Sargassum fusiforme, widely consumed in Asian countries, has been proven to have various biological activities. However, the impacts and mechanisms of Sargassum fusiforme polysaccharides (SFPs) on intestinal bacterial infection are not yet fully understood. Our findings indicate that SFPs pretreatment ameliorates intestinal inflammation by reducing C. rodentium colonization, increasing colon length and levels of IL-10 and IL-22, decreasing IL-1β, IL-6, TNF-α, and IL-17 levels, inhibiting colonic crypt elongation and hyperplasia, and enhancing the intestinal mucosal barrier. The protective effects against intestinal bacterial infection are linked to enhanced clearance of C. rodentium and improvements in the intestinal mucosal barrier and C. rodentium-induced intestinal microbiota dysbiosis.
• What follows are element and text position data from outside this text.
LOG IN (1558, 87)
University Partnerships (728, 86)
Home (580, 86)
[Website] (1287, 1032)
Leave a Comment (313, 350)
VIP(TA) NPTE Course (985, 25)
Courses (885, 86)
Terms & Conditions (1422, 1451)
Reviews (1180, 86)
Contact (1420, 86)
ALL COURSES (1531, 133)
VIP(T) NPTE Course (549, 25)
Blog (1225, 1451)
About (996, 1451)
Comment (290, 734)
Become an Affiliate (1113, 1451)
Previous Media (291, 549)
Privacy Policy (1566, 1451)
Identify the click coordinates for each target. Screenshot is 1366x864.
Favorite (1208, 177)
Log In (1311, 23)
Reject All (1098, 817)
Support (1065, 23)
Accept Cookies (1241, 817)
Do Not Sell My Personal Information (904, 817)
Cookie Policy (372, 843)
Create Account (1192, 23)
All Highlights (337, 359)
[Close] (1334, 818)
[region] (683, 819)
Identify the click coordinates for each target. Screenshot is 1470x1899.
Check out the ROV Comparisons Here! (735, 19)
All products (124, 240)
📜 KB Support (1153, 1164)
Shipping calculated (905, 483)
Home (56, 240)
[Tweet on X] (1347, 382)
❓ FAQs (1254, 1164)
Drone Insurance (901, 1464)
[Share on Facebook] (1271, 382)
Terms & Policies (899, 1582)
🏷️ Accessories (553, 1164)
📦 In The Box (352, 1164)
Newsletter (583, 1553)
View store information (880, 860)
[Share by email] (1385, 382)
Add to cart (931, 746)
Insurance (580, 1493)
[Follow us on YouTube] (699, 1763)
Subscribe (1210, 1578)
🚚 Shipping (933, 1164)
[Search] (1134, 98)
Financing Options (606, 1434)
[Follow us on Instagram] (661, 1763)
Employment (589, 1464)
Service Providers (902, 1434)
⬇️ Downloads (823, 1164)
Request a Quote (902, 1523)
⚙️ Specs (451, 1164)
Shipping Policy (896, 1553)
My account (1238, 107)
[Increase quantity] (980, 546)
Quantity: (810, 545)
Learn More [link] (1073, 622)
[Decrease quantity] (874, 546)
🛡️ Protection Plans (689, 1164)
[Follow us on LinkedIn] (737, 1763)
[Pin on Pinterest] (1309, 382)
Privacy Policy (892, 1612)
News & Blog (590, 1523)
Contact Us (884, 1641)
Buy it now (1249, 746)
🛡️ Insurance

Fecal microbiota transplantation experiments were conducted to evaluate the functional impact of microbiota induced by SFPs. The results suggest that intestinal microbiota modified by SFPs effectively countered C. rodentium infection. In addition, our study identified that miRNA-92a-3p is partially complementary to the 3'-UTR of the Notch1 gene, thereby repressing the Notch1-Hes1 signaling pathway and enhancing Muc2 secretion. Taken together, these findings reveal that SFPs protect mice from C. rodentium infection by activating the miR-92a-3p/Notch1-Hes1 regulatory axis driven by the intestinal microbiota, which stimulates Muc2 production to maintain intestinal barrier homeostasis.